Input for this task
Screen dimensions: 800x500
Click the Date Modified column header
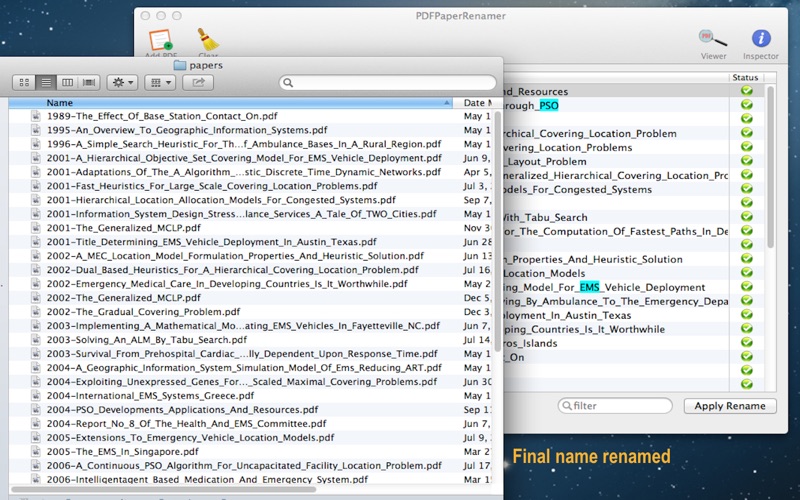pos(476,103)
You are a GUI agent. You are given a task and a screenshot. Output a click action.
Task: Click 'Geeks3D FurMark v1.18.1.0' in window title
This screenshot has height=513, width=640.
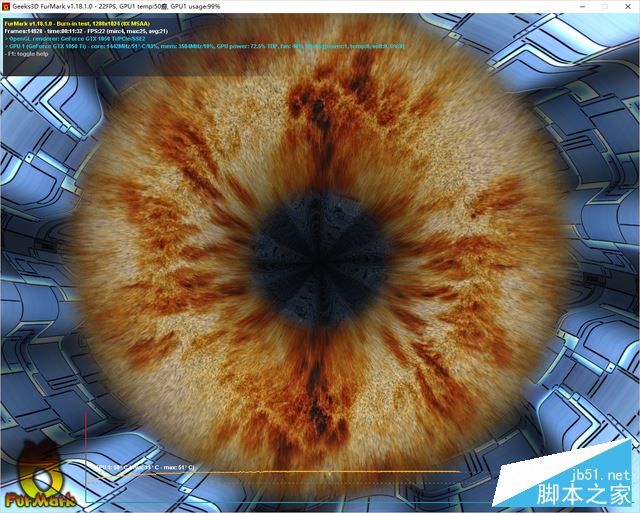point(65,6)
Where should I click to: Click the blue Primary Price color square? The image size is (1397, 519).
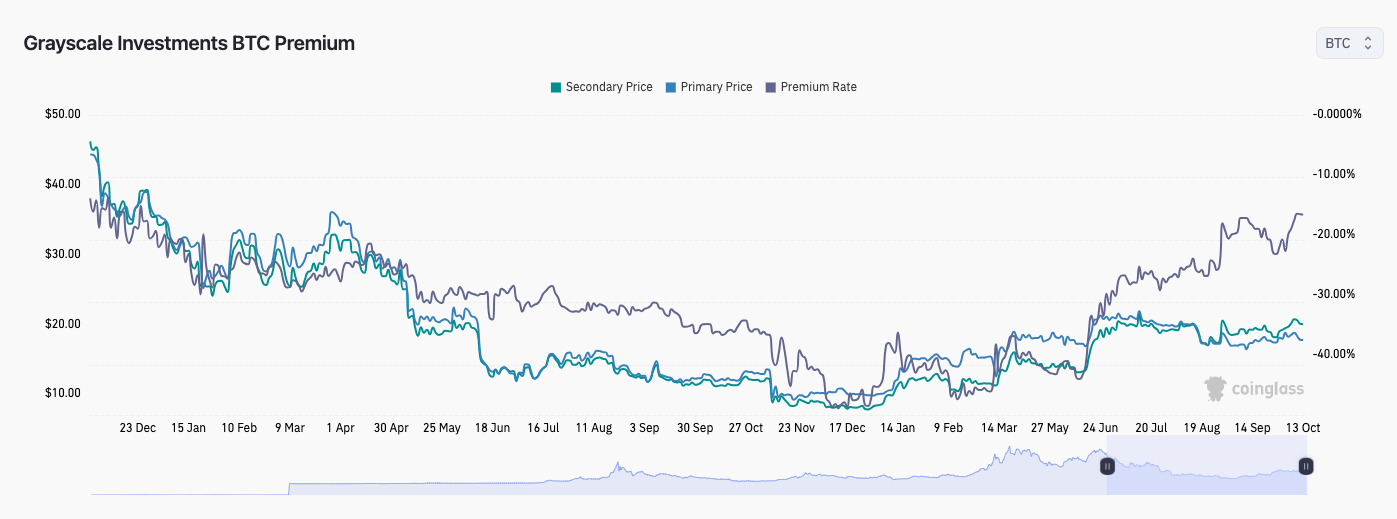point(671,87)
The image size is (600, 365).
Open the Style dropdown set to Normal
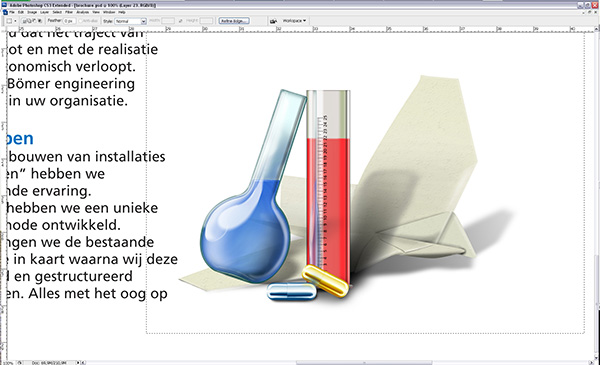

Work task
Word for word, write out the lines from the top of the records above down to the line holding "The image size is (600, 365).", inclusive, but not the pictures.

Written answer
Screen dimensions: 800x500
Click the Date Modified column header
pos(476,103)
You are a GUI agent. You are given a task and a screenshot. Output a click action.
Task: Click 'Geeks3D FurMark v1.18.1.0' in window title
This screenshot has height=513, width=640.
point(65,6)
Where should I click to: Click the blue Primary Price color square? The image size is (1397, 519).
point(671,87)
The image size is (600, 365).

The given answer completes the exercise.